Дядя Петр приносил огромную краюху белого хлеба и варенье «семечки» в большой глиняной банке, резал хлеб ломтями, щедро смазывал их вареньем и раздавал всем эти вкусные малиновые ломти, держа их на ладони, низко кланяясь.

– Пожалуйте-ко милостью, покушайте! – ласково просил он, а когда у него брали ломоть, он внимательно осматривал свою темную ладонь и, заметя на ней капельку варенья, слизывал его языком.

Петровна приносила вишневую наливку в бутылке, веселая барыня – орехи и конфеты. Начинался пир горой, любимое бабушкино удовольствие.

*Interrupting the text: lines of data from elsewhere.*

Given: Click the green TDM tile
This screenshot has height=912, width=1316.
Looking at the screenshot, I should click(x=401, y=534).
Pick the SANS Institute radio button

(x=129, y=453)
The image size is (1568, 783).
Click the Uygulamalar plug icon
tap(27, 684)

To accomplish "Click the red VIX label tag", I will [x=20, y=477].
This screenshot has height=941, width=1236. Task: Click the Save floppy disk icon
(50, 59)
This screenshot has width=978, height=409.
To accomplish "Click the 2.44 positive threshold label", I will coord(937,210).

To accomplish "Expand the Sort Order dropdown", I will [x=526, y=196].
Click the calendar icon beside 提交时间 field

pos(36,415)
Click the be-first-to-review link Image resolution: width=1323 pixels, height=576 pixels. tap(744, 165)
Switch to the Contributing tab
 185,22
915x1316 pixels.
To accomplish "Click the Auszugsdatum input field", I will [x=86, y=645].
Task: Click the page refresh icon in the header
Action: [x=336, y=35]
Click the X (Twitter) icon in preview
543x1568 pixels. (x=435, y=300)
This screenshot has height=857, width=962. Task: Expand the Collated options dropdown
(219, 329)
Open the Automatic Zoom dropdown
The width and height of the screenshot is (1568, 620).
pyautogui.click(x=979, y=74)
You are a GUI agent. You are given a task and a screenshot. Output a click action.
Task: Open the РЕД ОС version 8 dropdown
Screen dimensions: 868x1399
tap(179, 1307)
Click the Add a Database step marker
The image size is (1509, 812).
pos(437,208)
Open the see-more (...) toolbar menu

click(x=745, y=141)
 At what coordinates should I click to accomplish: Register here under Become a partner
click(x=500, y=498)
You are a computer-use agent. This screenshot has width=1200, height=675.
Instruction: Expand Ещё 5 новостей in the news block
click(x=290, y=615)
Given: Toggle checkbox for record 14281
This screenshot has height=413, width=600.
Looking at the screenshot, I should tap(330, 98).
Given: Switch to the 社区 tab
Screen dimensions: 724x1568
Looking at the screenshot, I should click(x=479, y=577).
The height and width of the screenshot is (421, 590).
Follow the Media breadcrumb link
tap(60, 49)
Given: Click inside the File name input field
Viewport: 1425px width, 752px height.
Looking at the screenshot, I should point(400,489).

Спустя некоторое время после того, как Хорошее Дело предложил мне взятку за то, чтоб я не ходил к нему в гости, бабушка устроила такой вечер. Сыпался и хлюпал неуемный осенний дождь, ныл ветер, шумели деревья, царапая сучьями стену. В кухне было тепло, уютно, все сидели близко друг ко другу, все были как-то особенно мило тихи, а бабушка на редкость щедро рассказывала сказки, одна другой лучше.

Она сидела на краю печи, опираясь ногами о приступок, наклонясь к людям, освещенным огнем маленькой жестяной лампы; уж это всегда, если она была в ударе, она забиралась на печь, объясняя:

– Мне сверху надо говорить, – сверху-то лучше!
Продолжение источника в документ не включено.